(Data entries)
* begin *
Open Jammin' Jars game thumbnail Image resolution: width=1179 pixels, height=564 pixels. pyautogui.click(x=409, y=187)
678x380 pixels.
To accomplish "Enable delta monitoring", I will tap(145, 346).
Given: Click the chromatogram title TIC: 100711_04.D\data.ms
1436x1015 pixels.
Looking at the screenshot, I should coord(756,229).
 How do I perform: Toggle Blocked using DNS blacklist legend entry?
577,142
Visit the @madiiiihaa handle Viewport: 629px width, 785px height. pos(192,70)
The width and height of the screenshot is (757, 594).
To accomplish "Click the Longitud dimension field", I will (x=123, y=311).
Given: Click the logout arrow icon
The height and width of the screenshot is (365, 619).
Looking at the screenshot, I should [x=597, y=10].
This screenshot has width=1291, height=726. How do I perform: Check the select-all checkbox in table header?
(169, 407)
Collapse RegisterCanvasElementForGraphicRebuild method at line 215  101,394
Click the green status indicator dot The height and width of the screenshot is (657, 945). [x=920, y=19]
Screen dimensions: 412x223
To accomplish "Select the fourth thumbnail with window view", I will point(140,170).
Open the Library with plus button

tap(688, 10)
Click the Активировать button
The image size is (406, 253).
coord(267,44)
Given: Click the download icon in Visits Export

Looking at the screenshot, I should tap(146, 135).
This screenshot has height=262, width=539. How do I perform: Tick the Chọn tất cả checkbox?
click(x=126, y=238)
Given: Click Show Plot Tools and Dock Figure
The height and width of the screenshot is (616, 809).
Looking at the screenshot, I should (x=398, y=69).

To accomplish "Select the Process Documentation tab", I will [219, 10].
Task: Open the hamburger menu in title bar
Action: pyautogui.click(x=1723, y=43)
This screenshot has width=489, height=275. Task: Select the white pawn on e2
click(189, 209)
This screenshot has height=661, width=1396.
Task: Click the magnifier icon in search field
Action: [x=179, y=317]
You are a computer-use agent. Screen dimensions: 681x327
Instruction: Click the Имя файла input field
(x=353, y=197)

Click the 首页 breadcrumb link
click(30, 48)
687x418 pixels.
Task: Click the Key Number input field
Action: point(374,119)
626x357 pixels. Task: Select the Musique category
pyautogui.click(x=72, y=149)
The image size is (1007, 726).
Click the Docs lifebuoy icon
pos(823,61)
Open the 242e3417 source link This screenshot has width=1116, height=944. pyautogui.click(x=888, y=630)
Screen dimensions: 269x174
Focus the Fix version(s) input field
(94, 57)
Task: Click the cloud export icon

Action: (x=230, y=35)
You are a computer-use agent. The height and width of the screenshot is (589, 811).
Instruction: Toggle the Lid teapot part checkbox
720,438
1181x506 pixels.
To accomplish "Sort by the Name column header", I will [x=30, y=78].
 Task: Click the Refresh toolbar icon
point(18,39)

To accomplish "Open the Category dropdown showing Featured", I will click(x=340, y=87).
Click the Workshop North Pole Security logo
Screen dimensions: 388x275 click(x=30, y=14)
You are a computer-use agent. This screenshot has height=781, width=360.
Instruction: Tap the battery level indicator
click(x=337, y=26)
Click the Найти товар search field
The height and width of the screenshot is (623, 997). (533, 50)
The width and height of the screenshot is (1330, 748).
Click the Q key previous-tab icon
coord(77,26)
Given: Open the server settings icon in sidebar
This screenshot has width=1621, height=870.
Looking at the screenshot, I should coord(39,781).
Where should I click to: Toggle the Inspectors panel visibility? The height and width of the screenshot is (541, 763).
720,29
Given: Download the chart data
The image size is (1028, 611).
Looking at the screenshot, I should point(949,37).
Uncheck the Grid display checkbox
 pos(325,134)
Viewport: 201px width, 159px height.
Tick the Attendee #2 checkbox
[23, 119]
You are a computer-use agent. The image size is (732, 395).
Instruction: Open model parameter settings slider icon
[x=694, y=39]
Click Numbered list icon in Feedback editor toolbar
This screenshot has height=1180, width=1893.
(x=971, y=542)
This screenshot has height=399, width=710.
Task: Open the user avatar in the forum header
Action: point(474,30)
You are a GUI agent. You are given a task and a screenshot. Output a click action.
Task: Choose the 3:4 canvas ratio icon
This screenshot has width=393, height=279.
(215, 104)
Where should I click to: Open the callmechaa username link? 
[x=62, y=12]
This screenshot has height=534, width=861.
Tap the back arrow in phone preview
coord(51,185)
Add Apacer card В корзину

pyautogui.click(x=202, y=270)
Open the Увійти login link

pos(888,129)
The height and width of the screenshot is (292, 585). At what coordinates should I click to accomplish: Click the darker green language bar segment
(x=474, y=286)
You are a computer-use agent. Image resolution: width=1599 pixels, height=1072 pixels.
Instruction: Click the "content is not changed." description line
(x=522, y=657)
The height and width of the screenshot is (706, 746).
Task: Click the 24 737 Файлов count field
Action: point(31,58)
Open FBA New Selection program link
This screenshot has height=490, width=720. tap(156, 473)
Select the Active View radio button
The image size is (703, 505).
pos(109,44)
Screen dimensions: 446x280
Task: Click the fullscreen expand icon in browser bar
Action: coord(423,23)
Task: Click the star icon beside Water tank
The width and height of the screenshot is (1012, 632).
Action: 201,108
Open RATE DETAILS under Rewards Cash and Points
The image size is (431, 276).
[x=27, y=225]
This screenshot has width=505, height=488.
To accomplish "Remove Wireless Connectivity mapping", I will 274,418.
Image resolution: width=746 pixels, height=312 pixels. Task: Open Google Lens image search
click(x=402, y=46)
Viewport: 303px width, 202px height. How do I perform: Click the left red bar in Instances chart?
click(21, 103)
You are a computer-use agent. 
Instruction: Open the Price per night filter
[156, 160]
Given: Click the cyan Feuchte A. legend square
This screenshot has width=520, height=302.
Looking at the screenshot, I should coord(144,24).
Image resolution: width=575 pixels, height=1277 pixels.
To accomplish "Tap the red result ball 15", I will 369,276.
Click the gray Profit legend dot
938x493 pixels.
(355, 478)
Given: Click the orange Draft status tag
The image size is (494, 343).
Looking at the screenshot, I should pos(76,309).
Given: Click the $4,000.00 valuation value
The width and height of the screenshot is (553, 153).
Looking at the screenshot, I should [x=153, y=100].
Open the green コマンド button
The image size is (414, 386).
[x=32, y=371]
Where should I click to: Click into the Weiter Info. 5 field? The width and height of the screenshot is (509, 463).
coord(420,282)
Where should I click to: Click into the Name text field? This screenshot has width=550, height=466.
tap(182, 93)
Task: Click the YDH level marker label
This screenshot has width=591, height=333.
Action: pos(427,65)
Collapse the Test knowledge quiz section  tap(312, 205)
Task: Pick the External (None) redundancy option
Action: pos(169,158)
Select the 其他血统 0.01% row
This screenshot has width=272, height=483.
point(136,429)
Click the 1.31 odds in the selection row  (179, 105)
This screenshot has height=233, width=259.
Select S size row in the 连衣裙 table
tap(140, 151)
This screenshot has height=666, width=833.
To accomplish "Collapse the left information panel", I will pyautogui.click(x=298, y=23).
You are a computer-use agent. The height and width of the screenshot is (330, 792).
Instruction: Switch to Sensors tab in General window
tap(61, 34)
* end *
Exercise goal:
Lay out the records starting at the line that contains "Given: Click the logout arrow icon" and ending at the line that contains "I will point(140,170)." as a two-column CSV with columns named instruction and answer, one row per record. Put each value in a single quoted field, with line breaks replaced by spaces.

Exercise answer:
instruction,answer
"Given: Click the logout arrow icon The height and width of the screenshot is (365, 619).","Looking at the screenshot, I should [x=597, y=10]."
"This screenshot has width=1291, height=726. How do I perform: Check the select-all checkbox in table header?","(169, 407)"
"Collapse RegisterCanvasElementForGraphicRebuild method at line 215","101,394"
"Click the green status indicator dot The height and width of the screenshot is (657, 945).","[x=920, y=19]"
"Screen dimensions: 412x223 To accomplish ""Select the fourth thumbnail with window view"",","I will point(140,170)."